AIM. Could you output every line of the records below as a Markdown table with the columns Row and Line, numbering each row and leaving out any blank lines?

SUPPLIED MATERIAL.
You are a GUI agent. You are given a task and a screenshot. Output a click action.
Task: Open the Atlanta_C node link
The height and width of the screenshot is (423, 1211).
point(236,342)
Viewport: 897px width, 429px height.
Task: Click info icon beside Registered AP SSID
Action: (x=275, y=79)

ANSWER TO THE EXERCISE.
| Row | Line |
|---|---|
| 1 | You are a GUI agent. You are given a task and a screenshot. Output a click action. |
| 2 | Task: Open the Atlanta_C node link |
| 3 | The height and width of the screenshot is (423, 1211). |
| 4 | point(236,342) |
| 5 | Viewport: 897px width, 429px height. |
| 6 | Task: Click info icon beside Registered AP SSID |
| 7 | Action: (x=275, y=79) |